Die von der Deutschen Fahrlehrer-Akademie e.V. herausgegebenen Curricularen Leitfäden haben seit dem Erscheinen des ersten Buches „Praktische Ausbildung PKW“ im Jahr 1993 dank ihrer didaktischen Klarheit viele Freunde unter den Fahrlehrern gefunden. In enger Beziehung zu den didaktischen Anleitungen steht die Dokumentation der Ausbildung, wie sie auch § 5 Abs. 1 der Fahrschüler-Ausbildungsordnung verlangt. Hierfür haben die Verfasser der Leitfäden Ausbildungsdiagrammkarten entwickelt, die es dem Fahrlehrer leicht machen, jede Phase der Ausbildung festzuhalten, ihren Schülern den Lernfortschritt aufzuzeigen und eine verlässliche Ausbildungsdiagnose zu stellen. Immer häufiger gewinnen die Curricularen Leitfäden auch vor Gericht Bedeutung. Nach Ausbildungsunfällen geht es sowohl im Straf- als auch im Zivilprozess immer um die Frage, ob der Fahrlehrer bei der praktischen Ausbildung das notwendige Maß an Sorgfalt hat walten lassen oder nicht. Besonderes Gewicht erlangt diese Frage, wenn bei der Ausbildung ein Fahrschüler verletzt oder getötet wird. Zu solch äußerst bedauerlichen Ereignissen kommt es glücklicherweise nur selten und wenn, dann vor allem bei der Motorradausbildung. Assessor jur. Andreas Anft, Vorstandsmitglied der Fahrlehrerversicherung VaG, Stuttgart, legt im Folgenden dar, welche Bedeutung der Curriculare Leitfaden „Motorrad“ hierbei inzwischen gewonnen hat.
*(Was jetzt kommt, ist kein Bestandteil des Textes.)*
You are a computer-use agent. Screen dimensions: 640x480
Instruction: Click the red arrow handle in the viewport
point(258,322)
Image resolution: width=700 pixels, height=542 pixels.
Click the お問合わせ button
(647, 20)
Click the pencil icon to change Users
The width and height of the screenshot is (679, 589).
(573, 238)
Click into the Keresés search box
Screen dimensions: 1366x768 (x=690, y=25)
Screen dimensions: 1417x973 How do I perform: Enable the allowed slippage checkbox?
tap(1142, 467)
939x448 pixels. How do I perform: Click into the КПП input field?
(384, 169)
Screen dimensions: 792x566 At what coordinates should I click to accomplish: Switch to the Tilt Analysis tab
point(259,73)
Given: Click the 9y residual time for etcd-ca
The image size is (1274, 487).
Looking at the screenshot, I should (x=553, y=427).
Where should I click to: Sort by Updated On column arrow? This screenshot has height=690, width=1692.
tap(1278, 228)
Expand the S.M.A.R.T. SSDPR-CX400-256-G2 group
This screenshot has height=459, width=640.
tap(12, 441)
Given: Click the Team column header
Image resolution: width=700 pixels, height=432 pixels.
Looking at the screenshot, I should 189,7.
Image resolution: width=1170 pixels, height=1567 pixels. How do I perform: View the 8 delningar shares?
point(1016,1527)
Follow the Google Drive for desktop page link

Für Schäden, die ein Fahrschüler infolge eines Unfalls bei der Kraftradausbildung erleidet, haftet der Fahrlehrer, wenn ihm ein schuldhaft pflichtwidriges Vorgehen bei der Ausbildung anzulasten ist und dieses ursächlich für den Unfall war. Bei der Entscheidung, ob und unter welchen Voraussetzungen ein Verschulden des Fahrlehrers gegeben ist, stellen die Gerichte regelmäßig darauf ab, ob der sich aus dem Curricularen Leitfaden ergebende  

Stufenlehrplan eingehalten wurde. Wenn nicht nach dem Stufenlehrplan ausgebildet wurde, ist nach dem „Grundsatz des ersten Anscheins“ von einem schuldhaften Verhalten des Fahrlehrers auszugehen. Um einer Haftung zu entgehen, muss somit der Fahrlehrer nachweisen, dass er trotz Nichteinhaltung des Stufenlehrplans nicht pflichtwidrig gehandelt hat (sog. Umkehr der Beweislast). Dieser Nachweis ist in der Praxis kaum zu führen. Zur Rechtsprechungspraxis kann exemplarisch auf zwei Gerichtsurteile hingewiesen werden: 

LG Osnabrück, Urteil vom 24.02.2002

Eine Fahrschülerin stürzte in der ersten praktischen Ausbildungsstunde. Das Gericht erkannte auf die volle Haftung des Fahrlehrers und begründete dies wie folgt:

„Das fahrlässige pflichtwidrige Verhalten des Fahrlehrers ergibt sich daraus, dass er die Fahrschülerin nicht ausreichend auf die Fahrsituation vorbereitet hat (...). Als Maßstab hierfür kann der sogenannte Curriculare Leitfaden ... herangezogen werden. Nach diesem Leitfaden ist die praktische Ausbildung in 5 Stufen aufgebaut (...).“

LG Karlsruhe, Urteil vom 01.06.2004

Der Fahrschüler stürzte in der zweiten Stunde bei der Aufgabe „Abbremsen bis zum Stillstand aus einer Geschwindigkeit von 25 km/h“. Das Gericht wies die Klage des Fahrschülers ab und begründete dies wie folgt:

„Um eine Überforderung des Fahrschülers zu vermeiden, gleichzeitig aber den Fahrschüler mit den Ausbildungsinhalten vertraut zu machen um das Ausbildungsziel (...) zu erreichen, muss der praktische Unterricht systematisch aufgebaut sein. Als Anhaltspunkt (...) kann der Curriculare Leitfaden angesehen werden. Ein Verstoß gegen diesen Leitfaden ist nicht festzustellen.“

Aufzeichnungen sind unerlässlich

Um im Streitfall eine pflichtgemäße Ausbildung belegen zu können, empfiehlt es sich, den Ausbildungsablauf schriftlich zu dokumentieren und vom Fahrschüler bestätigen zu lassen. Hierzu sind die Ausbildungsdiagrammkarte nach dem Curricularen Leitfaden und die Aufzeichnungen nach § 5 FahrschAusbO geeignet.